__Excerpted passage__
BEGIN
Proofs of Propositions

Proofs of Propositions

Proof of Prop. 5.1

Suppose there were vector potentials \(A_a\) and \(\tilde{A}_a\) such that \([A_a]\ne [\tilde{A}_a],\) but for every \(X_a\in [A_a],\) \(\nabla _{[a}X_{b]} = \nabla _{[a}\tilde{A}_{b]} = F_{ab}.\) Then \(\nabla _{[a}(X_{b]}-\tilde{A}_{b]}) = \mathbf {0}\) for every \(X_a\in [A_a],\) and thus \(X_a-\tilde{A}_a\) is closed for every \(X_a\in [A_a].\) Thus \([A_a]\subseteq [\tilde{A}_a].\) A similar argument establishes that \([\tilde{A}_a]\subseteq [A_a].\) \(\square \)

Proof of Lemma 5.3

Suppose we have an isometry \(\chi \) s.t. \(\chi _*(F_{ab}) = F'_{ab}.\) Then for every \(X_a\in [A_a],\) we have \(\chi _*(\nabla _{[a}X_{b]}) = \chi _*(F_{ab}) = F'_{ab}.\) But exterior derivatives commute with pushforwards along diffeomorphisms, and so \(\chi _*(\nabla _{[a}X_{b]}) = \nabla _{[a}\chi _*(X_{b]}) = F'_{ab}.\) Thus by Prop. 5.1, \([\chi _*(A_a)] = [A'_a].\) Conversely, if \(\chi _*(A_a)\in [A_a],\) then \(F'_{ab} = \nabla _{[a}\chi _*(A_{b]}) = \chi _*(\nabla _{[a}A_{b]} = {\chi _*(F_{ab})}).\) \(\square \)
END
__Given request 1__
From the proofs excerpt, extract the passage starting with "Suppose there were" and going on through "[A_a].\) \(\square \)".
The entries that follow have no connection to the proofs excerpt.

__Material provided__
BEGIN
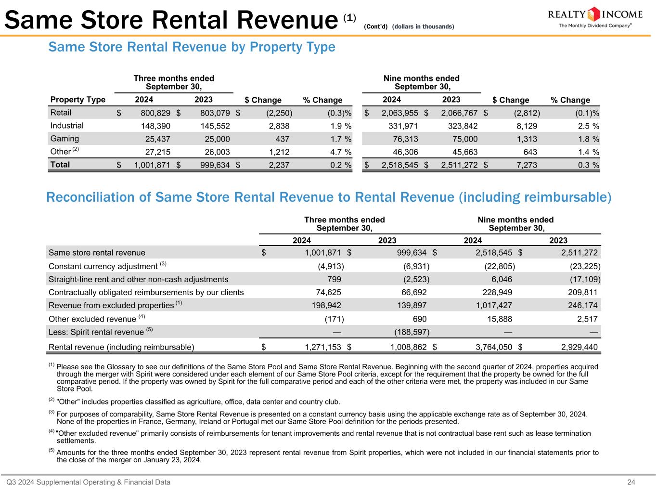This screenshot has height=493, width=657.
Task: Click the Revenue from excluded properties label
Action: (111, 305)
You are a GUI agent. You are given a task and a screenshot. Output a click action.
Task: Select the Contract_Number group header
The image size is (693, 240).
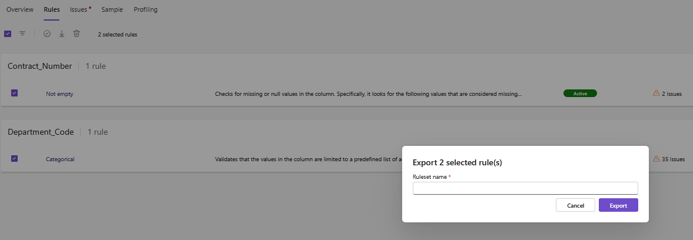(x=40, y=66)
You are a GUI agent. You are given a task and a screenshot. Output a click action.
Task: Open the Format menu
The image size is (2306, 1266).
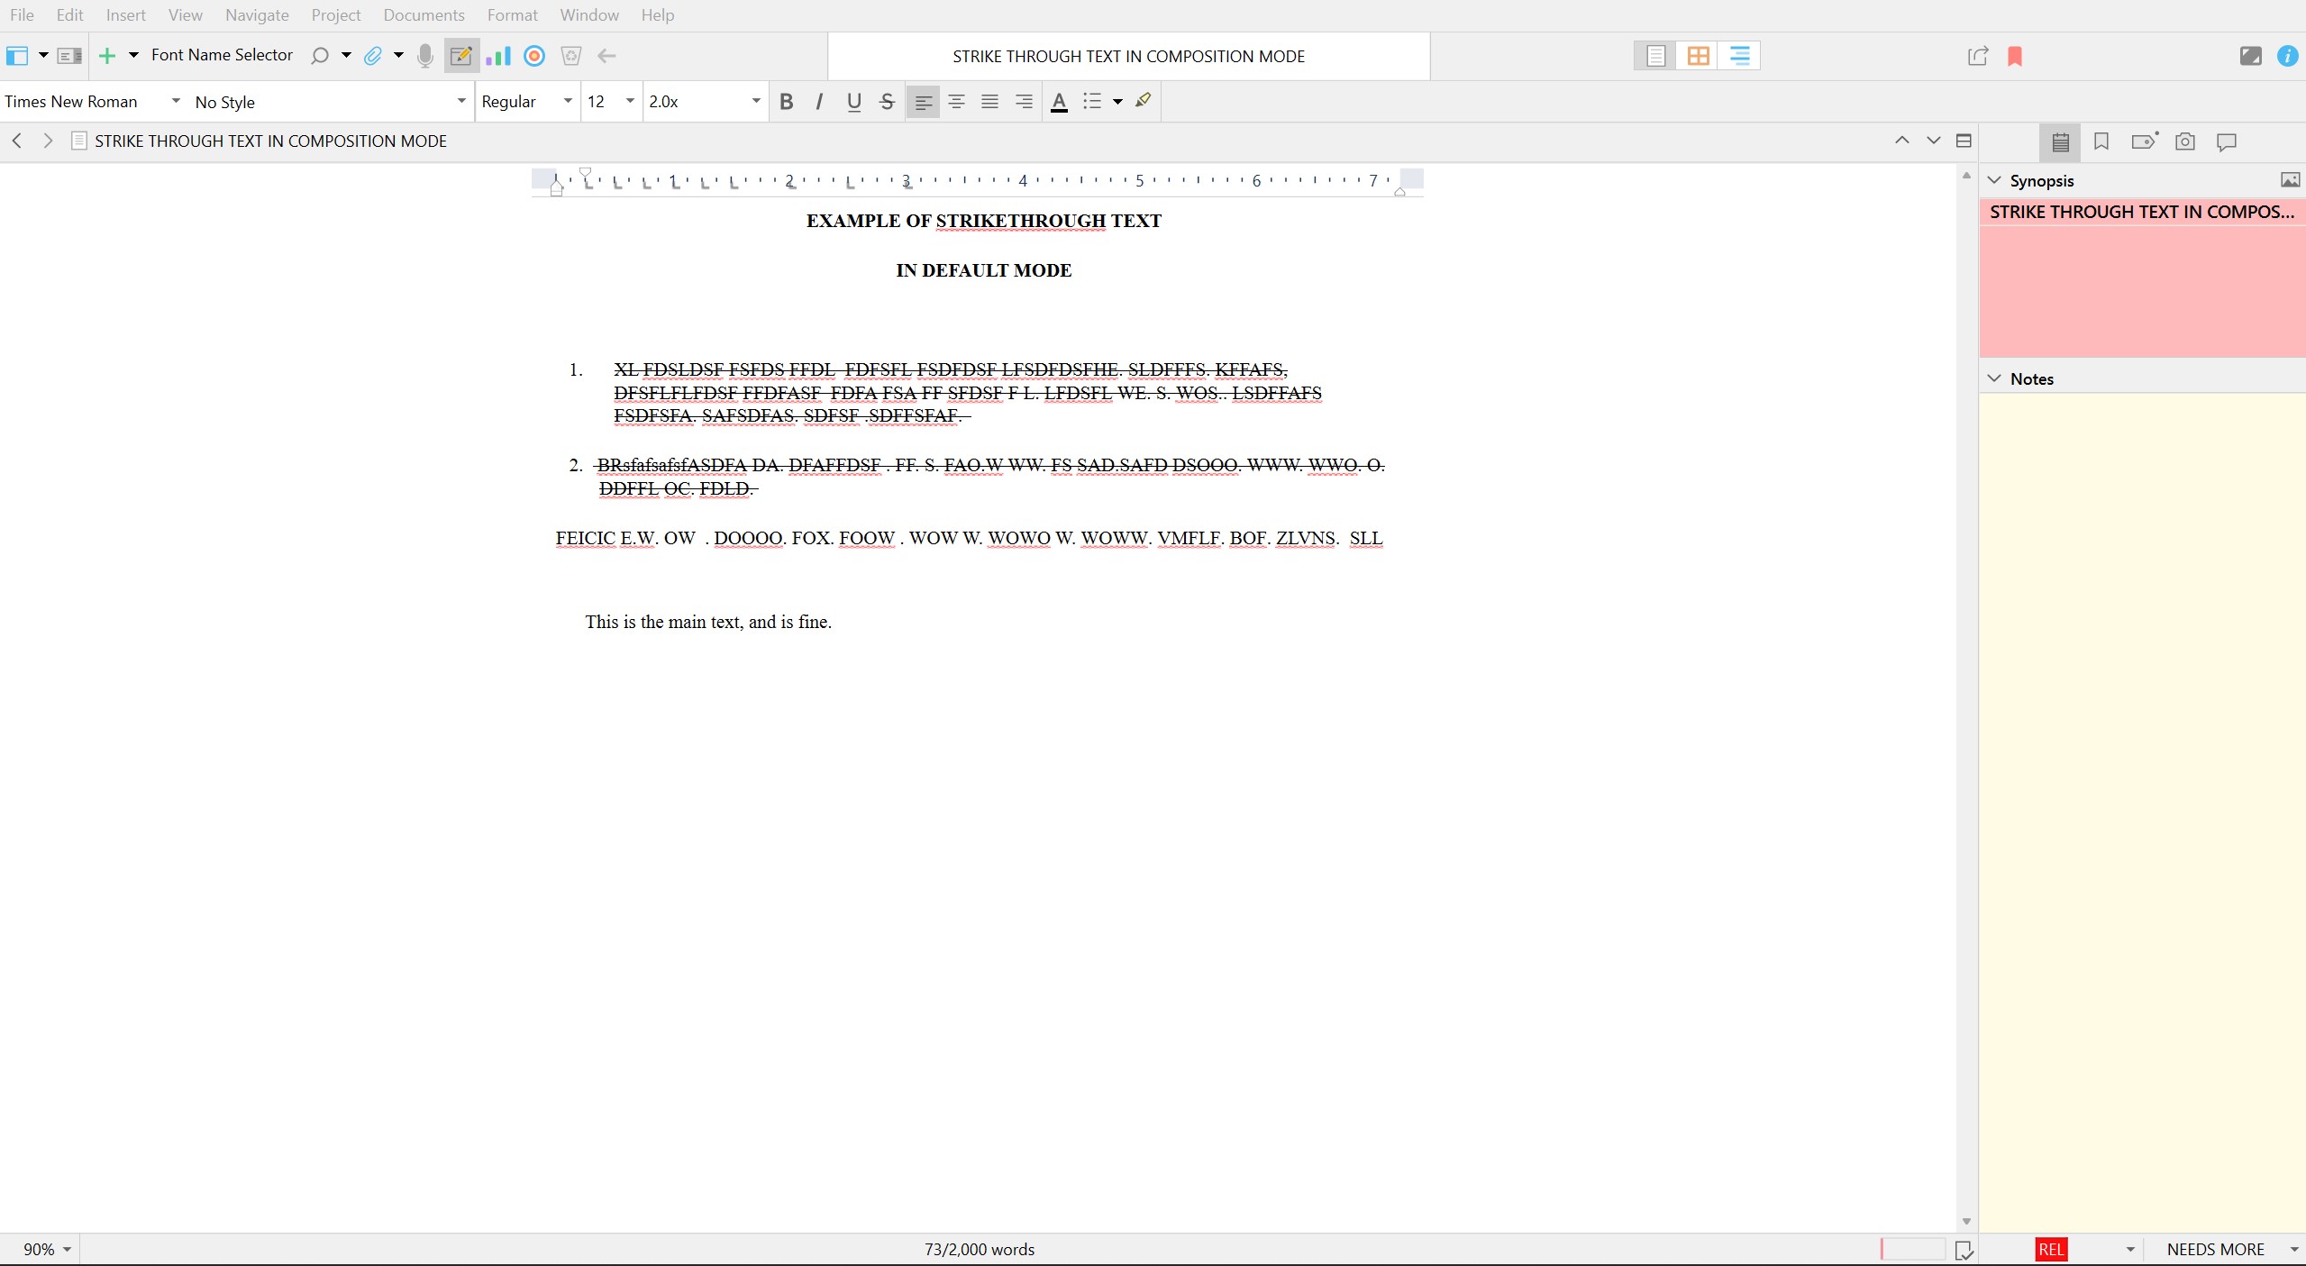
END
__Given request 2__
Rewrite the entries from their first line through the line with "(x=40, y=66)", replacing "group header" with "column header" and leaving everything else unchanged. Give only those lines, and omit the pictures.

__Full answer 1__
Suppose there were vector potentials \(A_a\) and \(\tilde{A}_a\) such that \([A_a]\ne [\tilde{A}_a],\) but for every \(X_a\in [A_a],\) \(\nabla _{[a}X_{b]} = \nabla _{[a}\tilde{A}_{b]} = F_{ab}.\) Then \(\nabla _{[a}(X_{b]}-\tilde{A}_{b]}) = \mathbf {0}\) for every \(X_a\in [A_a],\) and thus \(X_a-\tilde{A}_a\) is closed for every \(X_a\in [A_a].\) Thus \([A_a]\subseteq [\tilde{A}_a].\) A similar argument establishes that \([\tilde{A}_a]\subseteq [A_a].\) \(\square \)

__Full answer 2__
This screenshot has height=493, width=657.
Task: Click the Revenue from excluded properties label
Action: (111, 305)
You are a GUI agent. You are given a task and a screenshot. Output a click action.
Task: Select the Contract_Number column header
The image size is (693, 240).
(x=40, y=66)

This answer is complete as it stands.